Bei diesem Meinungsstand ist es zur Rechtfertigung einer erweiternden Auslegung oder analogen Anwendung des § 92 Abs. 2 Z 1 AußStrG, daß iS dieser Gesetzesstelle als Erbe auch ein Pflichtteilsberechtigter zu verstehen sei, geboten, einerseits den Zweck des Inventars und andererseits die besonderen gerichtlichen Aufgaben bei der Abhandlungspflege in Ansehung pflegebefohlener Erben zum einen und in Ansehung von pflegebefohlenen Pflichtteilsberechtigten zum anderen zu bedenken. Das Inventar soll einen - vorläufigen - Überblick über die Zusammensetzung und den Gesamtwert der Verlassenschaft bieten. Dem pflegebefohlenen Erben kann es dabei zunächst eine Entscheidungshilfe an die Hand geben, ob eine Erbserklärung abzugeben oder die Erbschaft auszuschlagen sei. Vor allem dient das Inventar aber dem Gericht, die gemäß § 165 AußStrG gebotene Erbteilung zu beurteilen. Demgegenüber ist die Geltendmachung des Pflichtteilsanspruches im Vergleich zu einer Erbserklärung, wenn auch unter der Rechtswohltat des Inventars, mit vergleichbar geringeren Risken verbunden. Vor allem aber hat das Gericht in Ansehung pflegebefohlener Pflichtteilsberechtigter gemäß § 162 AußStrG nur in dem dort umschriebenen Zweifelsfall von Amts wegen auf den Pflichtteilsausweis zu dringen. In solchen Fällen ist es dann zur Beurteilung der Pflichtteilsausmessung auf ein Inventar als Grundlage angewiesen.

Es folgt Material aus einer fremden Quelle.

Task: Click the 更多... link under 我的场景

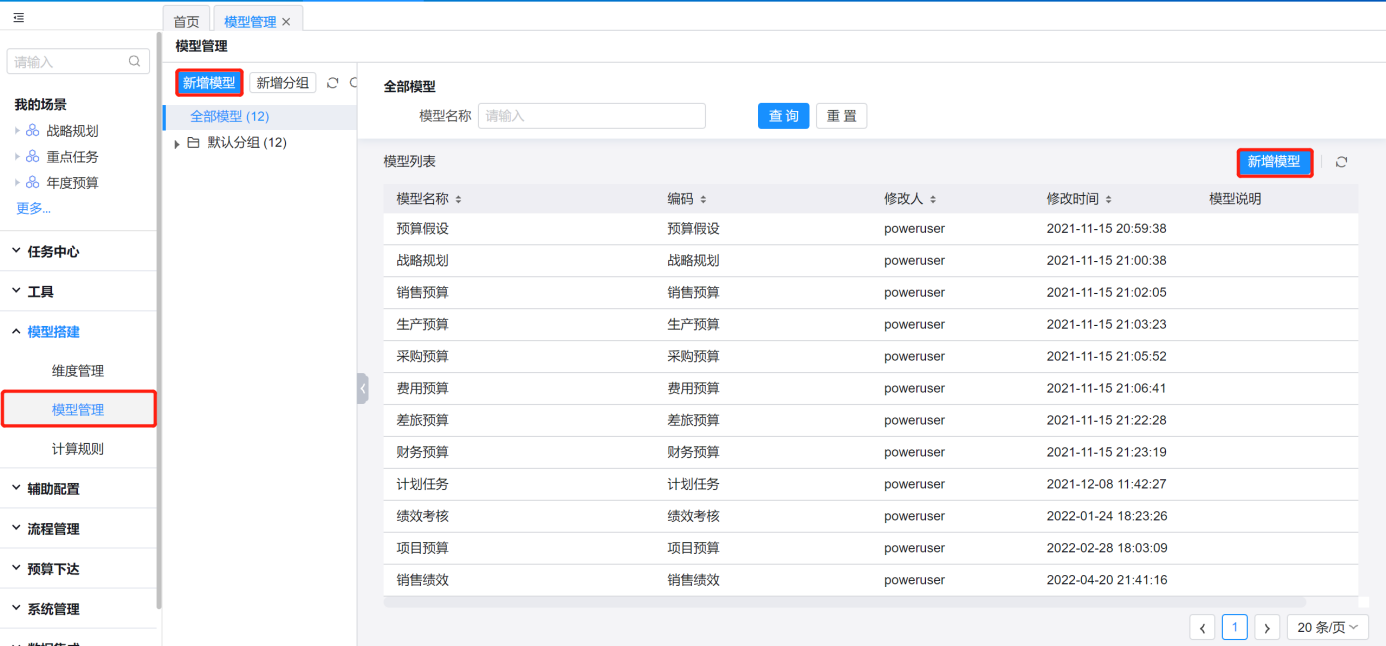Action: (x=33, y=208)
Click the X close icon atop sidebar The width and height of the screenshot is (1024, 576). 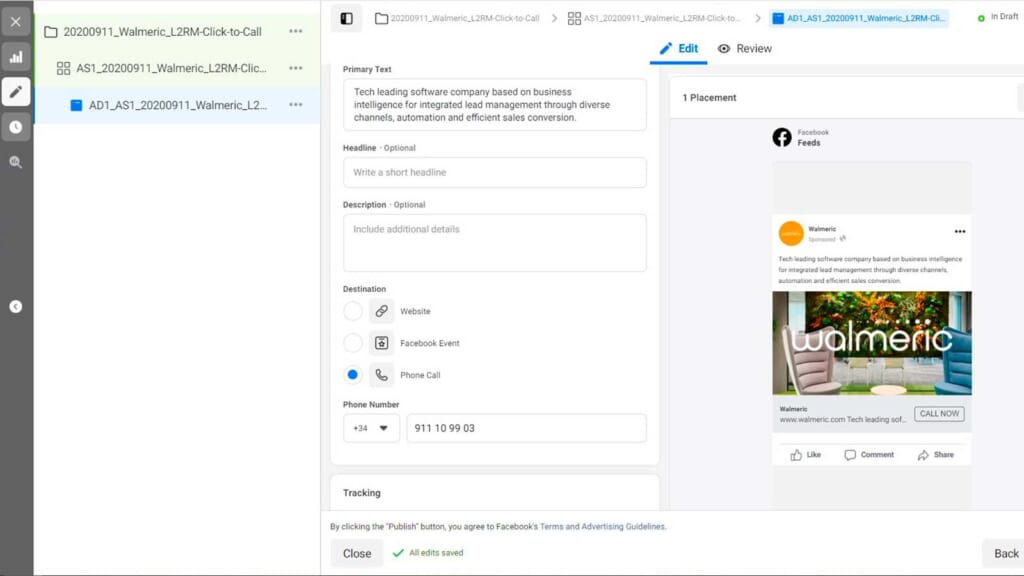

Aus dieser Sicht der Funktion und des Bedarfes nach einem Inventar erscheint die langjährige, jetzt nicht mehr besonders begrundete, sondern nur noch als herrschend dargestellte Rechtsprechung, daß beim Vorhandensein pflegebefohlener Pflichtteilsberechtigter in sinngemäßer Anwendung des § 92 Abs. 2 Z 1 AußStrG von Amts wegen ein Inventar zu errichten sei, mit der Einschränkung gerechtfertigt, daß von der amtswegigen Inventarerrichtung abzusehen wäre, wenn die im § 162 AußStrG umschriebenen Zweifel ausgeschlossen werden könnten. Dies ist in der anhängigen Abhandlung aber sicher nicht der Fall. Wegen der Ausführungen im Rekurs der Alleinerbin gegen die erstinstanzliche Anordnung der Inventarserrichtung sei vorangestellt, daß auch eine zu erwartende Nachlaßüberschuldung die gebotene Errichtung des Inventars nicht entbehrlich macht (SZ 8/99). Gegrundete Bedenken bestehen gegen die Bewertung des Büro-Wohnungseigentums bloß mit dem Anteil des steuerlichen Einheitswertes, vor allem aber gegen die Veranschlagung der Verpflichtung des Erblassers gegenüber der Bank aus seiner Mithaftung für die Kredite seiner nunmehrigen Witwe und Alleinerbin ohne jede Prüfung des Innenverhältnisses der beiden Gesamtschuldner. Im Extremfall könnte als Aktivpost eine volle Regreßpflicht der Kreditnehmerin bestehen. Allein der Umstand, daß die Alleinerbin ungeachtet der von ihr ausgewiesenen Nachlaßüberschuldung im Ausmaß von etwa 1 3/4 Millionen Schilling ihre bedingte Erbserklärung in eine unbedingte umwandelte, mußte die mit der Abhandlungspflege befaßten Gerichte an dem Vermögensstand, wie er sich aus dem eidesstättigen Vermögensbekenntnis ergibt, zweifeln lassen.
Aus diesen Erwägungen war in Stattgebung des Revisionsrekurses Punkt 8 des erstinstanzlichen Beschlusses wiederherzustellen.